§ Document excerpt
= Beginning of Section =
We wanted to know if IBD patients are genetically predisposed to CeD. Since negative HLA-CeD has a very high predictive negative value, not having it discards having CeD in most cases. We wanted to determine the frequency of HLA-CeD in IBD, which has never been calculated, and whether having the haplotypes is related to having ulcerative colitis (UC) or Crohn’s disease (CD).

Research objectives

To determine whether or not IBD patients are genetically predisposed to CeD, we conducted a study to determine the frequency of CeD-related HLA (alleles encoding DQ2 and DQ8 dimers: HLA-CeD) in our IBD population (both in patients with UC as with CD). An analysis of HLA-CeD frequencies according to sex was also performed in our IBD population.

Research methods

We conducted a prospective study with IBD patients from our Unit. Clinical information was gathered and blood was tested for HLA-CeD. The control group was made up of unrelated Valencian organ donors.

Research results

A total of 1034 patients were analyzed: 457 IBD (207 UC, and 250 CD) patients and 577 healthy controls. 39% of the controls and 34% of the patients had HLA-CeD (P = 0.0852). HLA-DQ2 was less frequent in UC patients (P = 0.0287), and HLA-DQ8 in CD (P = 0.0217). In women with UC, the frequency of DQ2.5cis (DQB1*02:01-DQA1*05:01) was reduced ≥ 50% [P = 0.0344; preventive fraction (PF) = 13%]. PFs (7%-14%) were obtained with all HLA-CeD haplotypes. HLA DQB1*02:02-DQA1*02:01 (HLA-DQ2.2) was more frequent in CD patients with respect to controls (P = 0.001) and UC patients (etiological fraction = 15%).
= End of Section =
§ What you will do
According to the study summary on celiac-related HLA in IBD patients, who made up the control group?

§ Data shown
= Beginning of Section =
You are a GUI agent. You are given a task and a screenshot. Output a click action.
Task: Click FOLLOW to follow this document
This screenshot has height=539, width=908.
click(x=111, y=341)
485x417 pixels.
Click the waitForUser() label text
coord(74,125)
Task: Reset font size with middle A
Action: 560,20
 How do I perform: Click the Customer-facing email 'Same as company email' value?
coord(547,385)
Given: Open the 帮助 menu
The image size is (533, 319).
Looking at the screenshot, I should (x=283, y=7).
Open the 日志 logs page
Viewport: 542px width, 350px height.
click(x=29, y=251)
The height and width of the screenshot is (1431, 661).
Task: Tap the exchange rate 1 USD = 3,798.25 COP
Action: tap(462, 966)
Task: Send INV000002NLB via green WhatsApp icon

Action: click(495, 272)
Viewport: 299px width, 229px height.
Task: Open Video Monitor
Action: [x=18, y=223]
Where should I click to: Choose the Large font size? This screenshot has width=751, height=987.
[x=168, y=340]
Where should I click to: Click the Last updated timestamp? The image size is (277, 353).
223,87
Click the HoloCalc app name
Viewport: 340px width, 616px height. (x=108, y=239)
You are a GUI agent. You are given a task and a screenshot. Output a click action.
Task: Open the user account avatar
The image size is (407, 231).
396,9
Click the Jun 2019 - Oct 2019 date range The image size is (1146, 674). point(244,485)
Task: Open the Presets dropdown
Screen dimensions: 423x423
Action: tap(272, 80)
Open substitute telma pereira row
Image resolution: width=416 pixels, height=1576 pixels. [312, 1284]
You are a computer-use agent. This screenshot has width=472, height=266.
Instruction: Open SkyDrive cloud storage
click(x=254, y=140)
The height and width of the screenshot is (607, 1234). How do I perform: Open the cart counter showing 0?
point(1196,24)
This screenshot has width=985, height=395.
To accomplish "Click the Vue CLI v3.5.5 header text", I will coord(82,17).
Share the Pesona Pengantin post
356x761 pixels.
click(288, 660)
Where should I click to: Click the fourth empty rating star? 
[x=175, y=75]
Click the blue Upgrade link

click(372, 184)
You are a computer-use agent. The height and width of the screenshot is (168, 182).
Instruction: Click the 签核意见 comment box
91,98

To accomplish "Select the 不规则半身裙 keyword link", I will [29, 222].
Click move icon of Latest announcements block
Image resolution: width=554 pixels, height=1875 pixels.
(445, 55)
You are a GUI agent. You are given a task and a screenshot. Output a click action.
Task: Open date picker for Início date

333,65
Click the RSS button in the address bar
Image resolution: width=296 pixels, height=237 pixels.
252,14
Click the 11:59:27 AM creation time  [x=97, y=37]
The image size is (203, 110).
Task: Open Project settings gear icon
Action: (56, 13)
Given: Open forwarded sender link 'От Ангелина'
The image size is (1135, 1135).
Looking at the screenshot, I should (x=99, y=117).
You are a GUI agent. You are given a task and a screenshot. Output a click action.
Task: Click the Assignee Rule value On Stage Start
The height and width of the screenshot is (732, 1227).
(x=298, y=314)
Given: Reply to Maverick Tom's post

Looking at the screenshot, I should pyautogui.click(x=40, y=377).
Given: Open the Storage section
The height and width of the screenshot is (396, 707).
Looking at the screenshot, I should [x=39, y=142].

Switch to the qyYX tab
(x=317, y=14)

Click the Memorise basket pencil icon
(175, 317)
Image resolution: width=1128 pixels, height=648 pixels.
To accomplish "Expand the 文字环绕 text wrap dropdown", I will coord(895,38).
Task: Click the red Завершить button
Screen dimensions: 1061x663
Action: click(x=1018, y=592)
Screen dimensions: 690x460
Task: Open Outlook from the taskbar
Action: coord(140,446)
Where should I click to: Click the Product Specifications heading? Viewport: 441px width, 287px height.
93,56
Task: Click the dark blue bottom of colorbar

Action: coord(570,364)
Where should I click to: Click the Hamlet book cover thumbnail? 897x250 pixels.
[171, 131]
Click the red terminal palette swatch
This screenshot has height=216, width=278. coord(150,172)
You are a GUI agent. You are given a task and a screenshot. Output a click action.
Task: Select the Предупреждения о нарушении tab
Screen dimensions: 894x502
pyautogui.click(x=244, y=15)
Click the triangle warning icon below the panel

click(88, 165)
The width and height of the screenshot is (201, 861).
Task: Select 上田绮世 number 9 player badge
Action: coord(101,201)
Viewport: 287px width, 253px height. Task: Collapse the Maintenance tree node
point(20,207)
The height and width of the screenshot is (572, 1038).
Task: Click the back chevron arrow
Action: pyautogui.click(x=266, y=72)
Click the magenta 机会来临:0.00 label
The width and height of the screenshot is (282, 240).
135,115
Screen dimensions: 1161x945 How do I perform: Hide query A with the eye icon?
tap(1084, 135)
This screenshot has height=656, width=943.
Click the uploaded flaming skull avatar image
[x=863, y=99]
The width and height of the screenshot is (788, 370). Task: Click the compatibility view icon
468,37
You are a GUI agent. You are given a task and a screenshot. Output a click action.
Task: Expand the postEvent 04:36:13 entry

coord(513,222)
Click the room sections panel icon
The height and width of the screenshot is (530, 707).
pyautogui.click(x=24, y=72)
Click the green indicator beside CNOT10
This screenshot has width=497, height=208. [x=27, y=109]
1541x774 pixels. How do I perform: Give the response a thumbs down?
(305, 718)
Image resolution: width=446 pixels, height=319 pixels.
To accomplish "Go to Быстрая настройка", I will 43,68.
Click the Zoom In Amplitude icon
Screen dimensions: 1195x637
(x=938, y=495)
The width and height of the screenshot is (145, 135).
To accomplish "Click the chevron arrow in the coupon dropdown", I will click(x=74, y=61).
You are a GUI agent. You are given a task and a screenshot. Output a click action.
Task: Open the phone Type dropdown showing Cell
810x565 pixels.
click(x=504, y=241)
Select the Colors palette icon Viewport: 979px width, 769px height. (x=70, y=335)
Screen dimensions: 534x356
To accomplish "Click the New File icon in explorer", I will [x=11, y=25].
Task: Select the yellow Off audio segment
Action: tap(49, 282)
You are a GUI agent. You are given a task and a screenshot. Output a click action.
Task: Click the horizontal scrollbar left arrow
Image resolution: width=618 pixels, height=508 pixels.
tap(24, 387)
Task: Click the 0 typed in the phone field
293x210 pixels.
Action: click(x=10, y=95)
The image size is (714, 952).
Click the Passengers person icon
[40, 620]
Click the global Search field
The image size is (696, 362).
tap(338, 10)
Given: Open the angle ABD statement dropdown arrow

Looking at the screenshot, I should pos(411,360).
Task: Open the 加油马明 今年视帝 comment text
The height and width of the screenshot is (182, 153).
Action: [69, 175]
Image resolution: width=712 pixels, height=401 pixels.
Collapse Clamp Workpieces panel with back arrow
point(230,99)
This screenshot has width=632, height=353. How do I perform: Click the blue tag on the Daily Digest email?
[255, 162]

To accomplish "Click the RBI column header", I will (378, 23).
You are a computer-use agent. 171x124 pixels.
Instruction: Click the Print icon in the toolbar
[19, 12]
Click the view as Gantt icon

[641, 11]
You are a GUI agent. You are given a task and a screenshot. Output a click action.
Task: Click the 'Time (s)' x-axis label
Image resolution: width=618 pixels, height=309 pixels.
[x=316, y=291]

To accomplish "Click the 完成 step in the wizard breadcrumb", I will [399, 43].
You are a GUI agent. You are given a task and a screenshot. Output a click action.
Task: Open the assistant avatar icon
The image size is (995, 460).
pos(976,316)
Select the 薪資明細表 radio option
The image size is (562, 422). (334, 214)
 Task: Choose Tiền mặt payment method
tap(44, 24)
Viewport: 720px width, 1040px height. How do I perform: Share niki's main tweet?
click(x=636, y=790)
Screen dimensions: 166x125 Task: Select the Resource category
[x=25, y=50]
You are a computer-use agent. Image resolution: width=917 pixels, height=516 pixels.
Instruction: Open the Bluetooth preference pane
= End of Section =
§ Output for this task
Unrelated Valencian organ donors.